Just nigh of three years since Robert Jenrick’s Planning for the Future Whitepaper sent Tory backbenchers running for the greenbelt, Michael Gove today announced a brownfield-first battle plan to tackle the housing crisis that still managed to provoke the ire of colleagues.

Unveiling a “long-term plan” underpinned by “long-term thinking”, the Levelling Up Secretary confirmed a raft of seemingly pro-development new priorities, including the “regeneration and renaissance” of Cambridge, central London and central Leeds.

Mr Gove also announced:

  • Proposals to extend permitted development rights in an effort to create more homes in “the hearts of our cities” by making it easier to convert empty retail premises and betting shops into flats and housing
  • A £24m Planning Skills Delivery Fund to clear backlogs in the planning system and “get the right skills in planning authorities”
  • A new “super-squad” team of leading planners and other experts to unlock major housing developments, starting in Cambridge to “turbocharge the government’s plans for the city
  • Plans to slash red tape to enable barn conversions and the repurposing of architectural buildings and disused warehouses, with a priority for inner-city areas
  • A review into extending permitted development rights for homeowners, making it easier to build extensions and loft conversions

Brownfield, brownfield, brownfield appears to be the name of the game for Conservative housing policy movingforward, a trajectory that surely even the most skeptical of backbenchers can get behind.

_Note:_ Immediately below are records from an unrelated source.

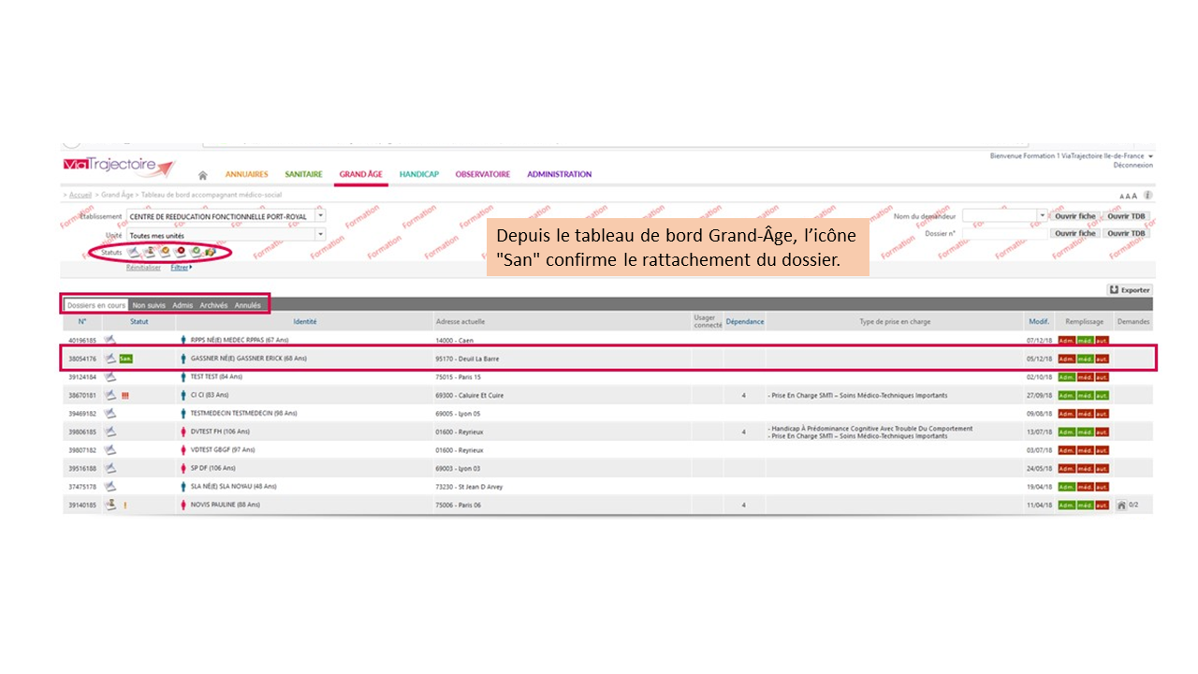Switch to the Archivés tab
Image resolution: width=1198 pixels, height=674 pixels.
(x=213, y=305)
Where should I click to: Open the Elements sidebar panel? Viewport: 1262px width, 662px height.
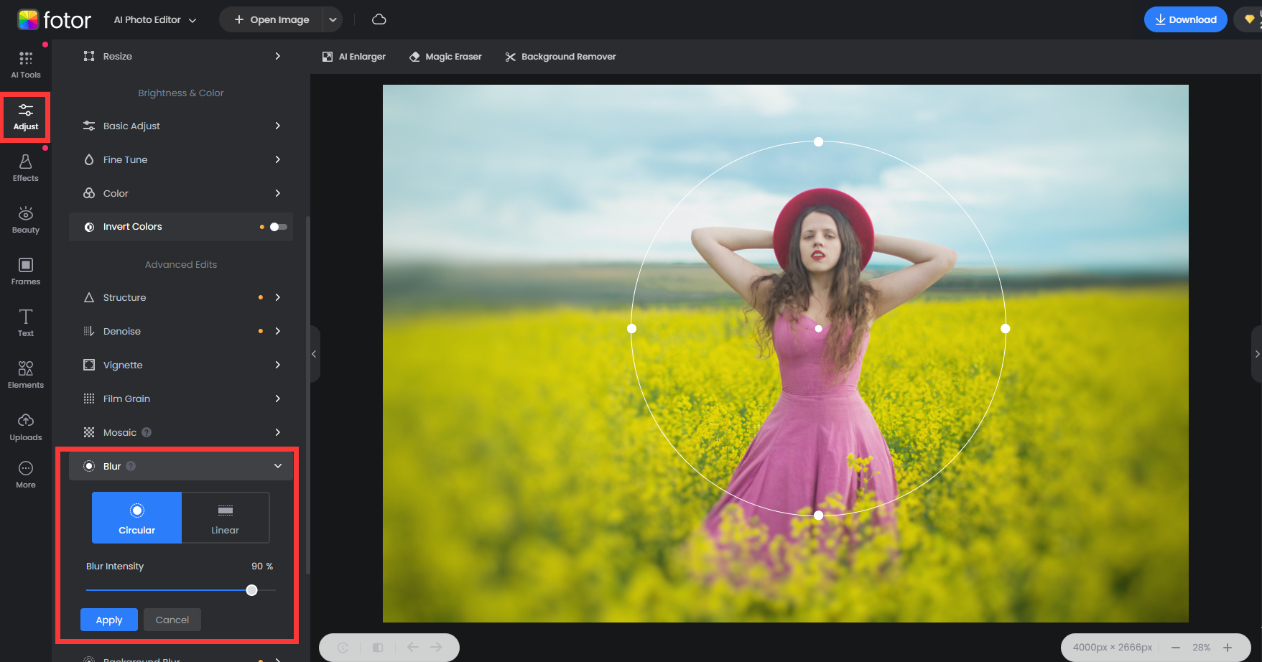pyautogui.click(x=26, y=375)
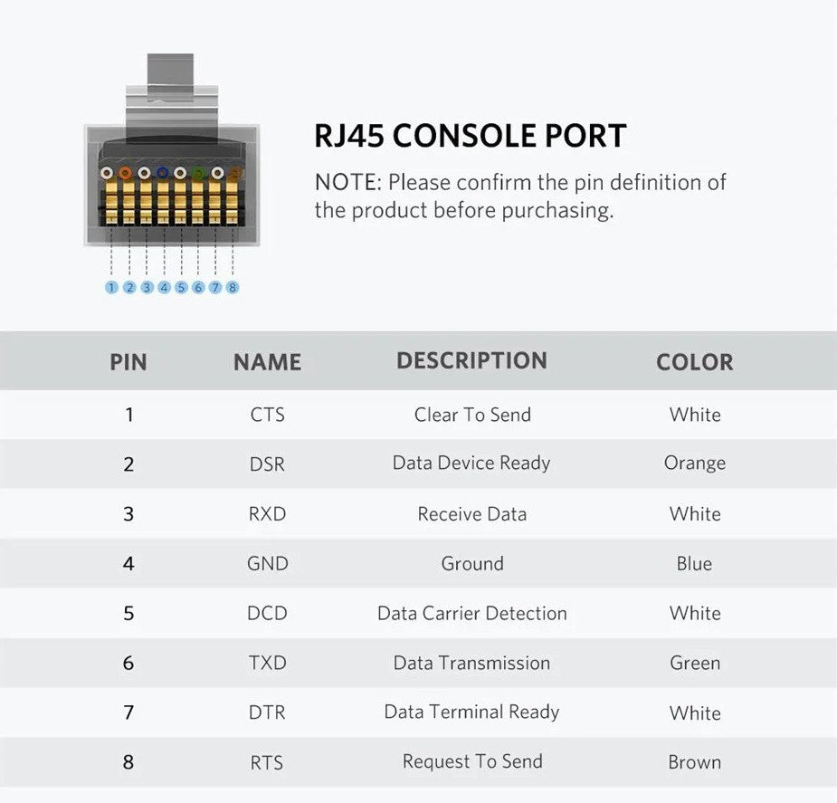This screenshot has width=837, height=803.
Task: Click the blue pin number 3 circle
Action: tap(147, 287)
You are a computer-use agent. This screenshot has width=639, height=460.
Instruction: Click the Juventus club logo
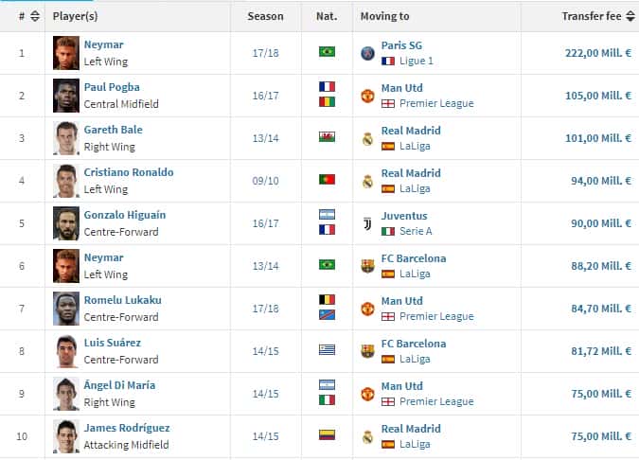[367, 223]
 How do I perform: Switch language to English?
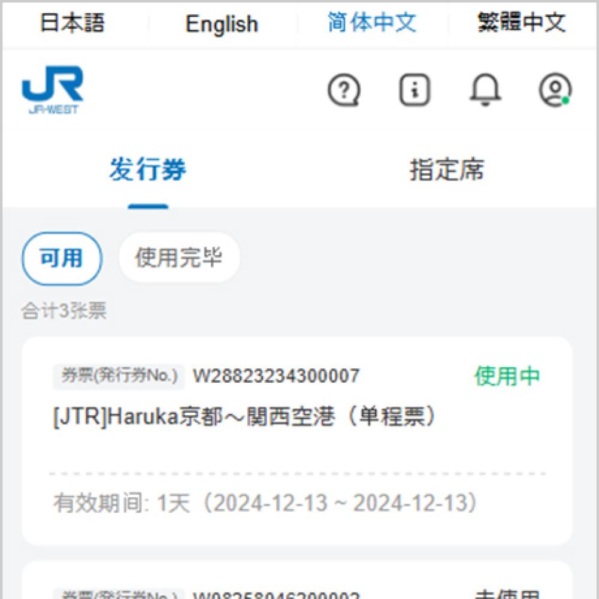222,24
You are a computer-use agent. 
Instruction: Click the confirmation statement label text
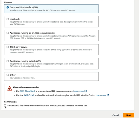click(47, 105)
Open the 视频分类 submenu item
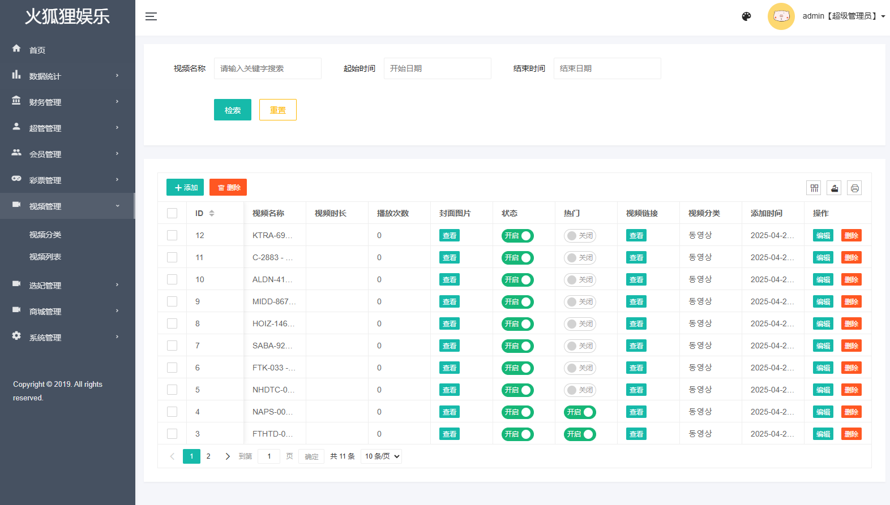 point(45,235)
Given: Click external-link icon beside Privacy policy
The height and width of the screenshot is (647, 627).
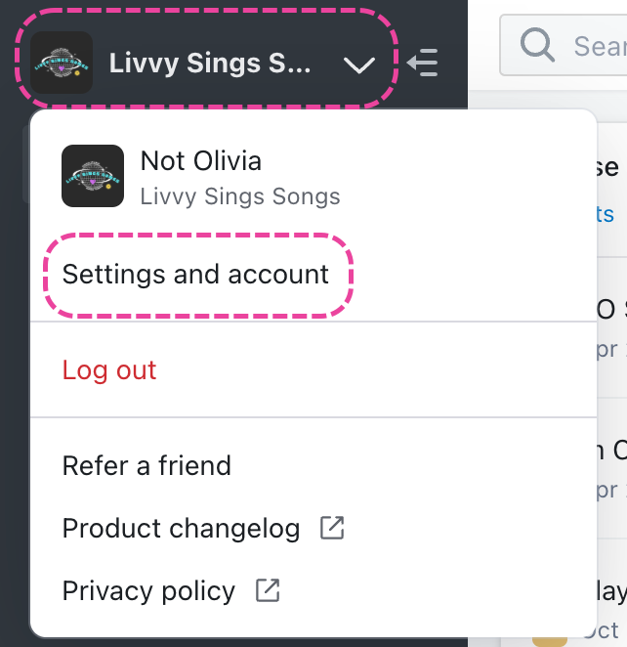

But just before Gove’s speech announcing his new plans, Anthony Browne, MP for South Cambridgeshire, took to Twitter — or ‘X’ as it has today bizarrely been rebadged — to decry the “nonsense plans to impose mass housebuilding on Cambridge”.

 

Responding to the criticism Rishi Sunak, speaking from a visit to St Modwen’s Cofton Park development site near Rednal, Birmingham, said: “No-one is doing mass housebuilding in Cambridge, this is about adding a new urban quarter to Cambridge, which is something that local communities have spoken about.

 

“And of course that will be done in dialogue with local communities.”

 

But opposition aside, would it even be possible to build hundreds of thousands of new homes in places such as Cambridge without encroaching on the greenbelt whatsoever?

 

Anna Clarke, Director of Policy and Public Affairs at The Housing Forum, is sceptical, Tweeting (or X’ing) out an overwhelmingly green-coloured map depicting Cambridge’s designated green belt.

 

She asked: “So the government wants to more than double the size of homes in Cambridge, but also not build on any greenbelt. How?”

 

Lest we forget, Labour is drawing up plans of its own ahead of the next general election, vowing to “back the builders not blockers” by building more homes on green belt land and bring back housing targets — a promise that will go down particularly well with the big housebuilders.

 

It will, then, ultimately remain to be seen as to whether the Tories’ time in government will be “long-term” enough to see through Mr Gove’s plans for the Conservatives to reclaim their crown as the party of ownership.